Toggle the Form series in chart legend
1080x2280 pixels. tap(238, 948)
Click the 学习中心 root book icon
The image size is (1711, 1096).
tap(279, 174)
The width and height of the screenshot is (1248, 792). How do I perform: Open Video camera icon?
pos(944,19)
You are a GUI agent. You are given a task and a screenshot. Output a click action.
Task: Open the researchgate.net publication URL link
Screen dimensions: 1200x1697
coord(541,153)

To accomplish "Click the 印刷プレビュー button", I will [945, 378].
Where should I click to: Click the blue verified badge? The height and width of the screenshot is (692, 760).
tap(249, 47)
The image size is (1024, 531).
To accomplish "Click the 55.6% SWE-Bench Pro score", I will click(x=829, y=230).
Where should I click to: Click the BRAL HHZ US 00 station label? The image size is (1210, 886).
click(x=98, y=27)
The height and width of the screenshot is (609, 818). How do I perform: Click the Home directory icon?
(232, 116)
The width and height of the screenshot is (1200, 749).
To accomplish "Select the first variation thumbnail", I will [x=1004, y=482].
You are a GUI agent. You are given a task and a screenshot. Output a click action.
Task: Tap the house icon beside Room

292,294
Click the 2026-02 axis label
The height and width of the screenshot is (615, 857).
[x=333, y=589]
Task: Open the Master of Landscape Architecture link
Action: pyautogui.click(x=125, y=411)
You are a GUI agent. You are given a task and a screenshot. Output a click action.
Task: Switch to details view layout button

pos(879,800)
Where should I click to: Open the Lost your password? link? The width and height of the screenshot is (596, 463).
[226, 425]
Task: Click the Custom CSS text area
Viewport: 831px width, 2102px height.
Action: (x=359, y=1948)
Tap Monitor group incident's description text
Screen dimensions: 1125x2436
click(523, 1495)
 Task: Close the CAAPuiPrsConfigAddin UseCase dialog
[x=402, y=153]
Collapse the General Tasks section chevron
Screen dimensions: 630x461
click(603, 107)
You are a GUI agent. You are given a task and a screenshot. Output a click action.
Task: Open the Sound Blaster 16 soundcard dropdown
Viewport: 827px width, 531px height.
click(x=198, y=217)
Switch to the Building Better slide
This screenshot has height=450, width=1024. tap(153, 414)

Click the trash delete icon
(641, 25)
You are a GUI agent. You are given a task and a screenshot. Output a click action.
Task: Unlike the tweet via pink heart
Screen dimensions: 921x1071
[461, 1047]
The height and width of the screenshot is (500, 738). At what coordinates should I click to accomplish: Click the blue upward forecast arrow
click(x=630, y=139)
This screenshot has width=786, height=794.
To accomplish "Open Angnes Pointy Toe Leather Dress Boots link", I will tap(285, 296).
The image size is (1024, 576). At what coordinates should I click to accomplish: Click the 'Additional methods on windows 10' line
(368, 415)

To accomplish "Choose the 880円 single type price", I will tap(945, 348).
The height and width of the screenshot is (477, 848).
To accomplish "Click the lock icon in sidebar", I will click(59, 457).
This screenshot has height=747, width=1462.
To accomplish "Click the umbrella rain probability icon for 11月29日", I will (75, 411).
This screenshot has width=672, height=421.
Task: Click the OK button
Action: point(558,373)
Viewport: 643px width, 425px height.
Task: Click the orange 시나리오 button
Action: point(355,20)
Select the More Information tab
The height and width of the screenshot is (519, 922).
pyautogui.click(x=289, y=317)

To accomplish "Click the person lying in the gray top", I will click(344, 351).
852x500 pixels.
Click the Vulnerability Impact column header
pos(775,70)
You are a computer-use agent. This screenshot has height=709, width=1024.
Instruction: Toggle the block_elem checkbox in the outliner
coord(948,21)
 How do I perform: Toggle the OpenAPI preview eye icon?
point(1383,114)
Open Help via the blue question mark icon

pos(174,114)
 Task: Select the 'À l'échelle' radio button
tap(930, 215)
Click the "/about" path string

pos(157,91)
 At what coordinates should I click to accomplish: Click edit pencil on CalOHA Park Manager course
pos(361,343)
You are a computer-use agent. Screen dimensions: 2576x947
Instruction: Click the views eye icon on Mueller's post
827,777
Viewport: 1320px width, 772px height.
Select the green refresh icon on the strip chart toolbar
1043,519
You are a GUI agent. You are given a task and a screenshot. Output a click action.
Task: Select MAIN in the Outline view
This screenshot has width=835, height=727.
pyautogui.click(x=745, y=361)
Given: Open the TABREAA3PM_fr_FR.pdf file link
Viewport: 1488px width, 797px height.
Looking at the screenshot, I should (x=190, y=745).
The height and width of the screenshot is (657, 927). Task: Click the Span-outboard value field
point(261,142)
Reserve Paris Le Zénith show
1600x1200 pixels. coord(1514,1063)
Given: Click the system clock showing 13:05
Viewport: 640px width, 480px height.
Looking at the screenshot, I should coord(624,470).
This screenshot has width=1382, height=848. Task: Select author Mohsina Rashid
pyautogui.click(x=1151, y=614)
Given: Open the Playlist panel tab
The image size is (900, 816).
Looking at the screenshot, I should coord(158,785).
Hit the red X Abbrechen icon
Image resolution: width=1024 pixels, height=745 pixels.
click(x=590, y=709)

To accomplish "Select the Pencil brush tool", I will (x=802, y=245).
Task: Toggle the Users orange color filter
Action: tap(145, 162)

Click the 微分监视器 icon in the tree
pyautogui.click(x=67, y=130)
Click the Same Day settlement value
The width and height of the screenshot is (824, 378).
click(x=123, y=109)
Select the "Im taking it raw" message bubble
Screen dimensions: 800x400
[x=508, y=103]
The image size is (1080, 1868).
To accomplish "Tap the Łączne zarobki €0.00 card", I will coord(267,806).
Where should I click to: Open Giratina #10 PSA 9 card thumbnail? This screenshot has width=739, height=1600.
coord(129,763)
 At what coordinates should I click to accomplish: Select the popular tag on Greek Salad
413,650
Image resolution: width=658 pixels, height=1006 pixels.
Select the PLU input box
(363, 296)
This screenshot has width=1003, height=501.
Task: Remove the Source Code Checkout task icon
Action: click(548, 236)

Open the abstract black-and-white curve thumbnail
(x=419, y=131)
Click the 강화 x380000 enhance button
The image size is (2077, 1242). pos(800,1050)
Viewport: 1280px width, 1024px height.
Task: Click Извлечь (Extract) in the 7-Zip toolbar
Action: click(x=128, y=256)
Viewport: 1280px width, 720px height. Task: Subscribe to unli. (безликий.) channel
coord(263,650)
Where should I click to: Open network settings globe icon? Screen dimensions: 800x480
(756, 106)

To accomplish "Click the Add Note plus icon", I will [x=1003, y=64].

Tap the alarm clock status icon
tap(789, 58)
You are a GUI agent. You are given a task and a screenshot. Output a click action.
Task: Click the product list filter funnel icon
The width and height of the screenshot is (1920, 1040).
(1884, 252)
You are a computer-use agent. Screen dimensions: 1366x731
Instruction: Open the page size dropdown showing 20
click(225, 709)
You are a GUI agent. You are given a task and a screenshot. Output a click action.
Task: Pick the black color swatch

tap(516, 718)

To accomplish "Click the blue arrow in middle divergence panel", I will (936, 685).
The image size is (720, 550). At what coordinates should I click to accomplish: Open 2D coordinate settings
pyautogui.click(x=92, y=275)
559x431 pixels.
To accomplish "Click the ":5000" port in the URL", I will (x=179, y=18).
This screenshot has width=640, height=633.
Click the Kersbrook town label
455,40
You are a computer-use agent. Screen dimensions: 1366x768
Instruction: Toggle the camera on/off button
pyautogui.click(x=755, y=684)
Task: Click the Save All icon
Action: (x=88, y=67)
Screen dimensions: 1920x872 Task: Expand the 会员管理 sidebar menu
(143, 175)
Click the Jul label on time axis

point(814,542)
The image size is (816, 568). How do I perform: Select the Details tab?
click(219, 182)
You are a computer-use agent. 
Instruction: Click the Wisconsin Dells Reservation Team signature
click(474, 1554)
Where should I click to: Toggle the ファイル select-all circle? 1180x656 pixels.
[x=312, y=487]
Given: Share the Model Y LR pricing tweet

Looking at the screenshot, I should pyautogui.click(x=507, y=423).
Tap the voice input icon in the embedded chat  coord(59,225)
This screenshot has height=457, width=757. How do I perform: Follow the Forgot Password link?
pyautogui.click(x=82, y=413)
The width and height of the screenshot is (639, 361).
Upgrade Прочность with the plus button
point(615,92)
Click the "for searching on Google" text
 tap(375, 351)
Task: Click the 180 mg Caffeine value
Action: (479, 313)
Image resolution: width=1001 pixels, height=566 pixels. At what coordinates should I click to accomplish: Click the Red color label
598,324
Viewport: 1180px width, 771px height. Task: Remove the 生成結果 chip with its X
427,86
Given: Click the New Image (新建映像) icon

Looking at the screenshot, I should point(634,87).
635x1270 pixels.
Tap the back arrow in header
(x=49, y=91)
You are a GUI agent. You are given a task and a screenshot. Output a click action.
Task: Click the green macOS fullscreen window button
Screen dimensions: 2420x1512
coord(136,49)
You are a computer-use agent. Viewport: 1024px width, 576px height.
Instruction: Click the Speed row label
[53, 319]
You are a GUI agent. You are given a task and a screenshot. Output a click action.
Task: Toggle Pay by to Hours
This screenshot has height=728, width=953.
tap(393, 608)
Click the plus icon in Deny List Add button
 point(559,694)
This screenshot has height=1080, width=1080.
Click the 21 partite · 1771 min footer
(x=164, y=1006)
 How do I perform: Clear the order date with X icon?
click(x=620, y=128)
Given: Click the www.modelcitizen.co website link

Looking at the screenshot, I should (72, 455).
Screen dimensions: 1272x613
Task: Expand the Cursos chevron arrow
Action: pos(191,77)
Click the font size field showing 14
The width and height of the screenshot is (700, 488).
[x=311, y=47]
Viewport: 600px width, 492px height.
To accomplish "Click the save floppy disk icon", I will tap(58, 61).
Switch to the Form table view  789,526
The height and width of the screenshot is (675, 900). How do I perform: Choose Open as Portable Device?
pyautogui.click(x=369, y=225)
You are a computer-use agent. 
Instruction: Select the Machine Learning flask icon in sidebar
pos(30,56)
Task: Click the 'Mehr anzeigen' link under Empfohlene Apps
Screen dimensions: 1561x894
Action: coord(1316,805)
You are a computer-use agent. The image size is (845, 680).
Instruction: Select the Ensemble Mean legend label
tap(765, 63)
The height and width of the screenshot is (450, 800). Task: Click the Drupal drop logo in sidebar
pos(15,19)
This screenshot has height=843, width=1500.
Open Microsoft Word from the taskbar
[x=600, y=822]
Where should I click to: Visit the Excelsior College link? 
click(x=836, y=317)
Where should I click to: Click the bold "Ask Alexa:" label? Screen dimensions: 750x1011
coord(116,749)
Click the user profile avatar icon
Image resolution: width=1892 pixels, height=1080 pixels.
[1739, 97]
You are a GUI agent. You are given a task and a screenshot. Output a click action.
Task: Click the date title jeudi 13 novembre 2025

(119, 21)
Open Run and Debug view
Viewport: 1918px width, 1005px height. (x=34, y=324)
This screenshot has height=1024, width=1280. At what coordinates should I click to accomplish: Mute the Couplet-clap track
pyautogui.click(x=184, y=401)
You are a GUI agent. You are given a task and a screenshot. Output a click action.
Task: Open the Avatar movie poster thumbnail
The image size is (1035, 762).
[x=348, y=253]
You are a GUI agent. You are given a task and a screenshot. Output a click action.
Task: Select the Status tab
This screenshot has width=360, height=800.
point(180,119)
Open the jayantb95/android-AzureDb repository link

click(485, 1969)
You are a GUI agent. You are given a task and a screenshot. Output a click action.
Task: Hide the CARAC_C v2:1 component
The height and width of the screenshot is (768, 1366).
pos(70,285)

▶ _Exercise details_: Everything above from the line containing "Switch to the Building Better slide" down to the line containing "This screenshot has height=747, width=1462." should be copied exactly, both end lines included, and nothing else.

▶ _Solution_:
Switch to the Building Better slide
This screenshot has height=450, width=1024. tap(153, 414)

Click the trash delete icon
(641, 25)
You are a GUI agent. You are given a task and a screenshot. Output a click action.
Task: Unlike the tweet via pink heart
Screen dimensions: 921x1071
[461, 1047]
The height and width of the screenshot is (500, 738). At what coordinates should I click to accomplish: Click the blue upward forecast arrow
click(x=630, y=139)
This screenshot has width=786, height=794.
To accomplish "Open Angnes Pointy Toe Leather Dress Boots link", I will tap(285, 296).
The image size is (1024, 576). At what coordinates should I click to accomplish: Click the 'Additional methods on windows 10' line
(368, 415)

To accomplish "Choose the 880円 single type price", I will tap(945, 348).
The height and width of the screenshot is (477, 848).
To accomplish "Click the lock icon in sidebar", I will click(59, 457).
This screenshot has height=747, width=1462.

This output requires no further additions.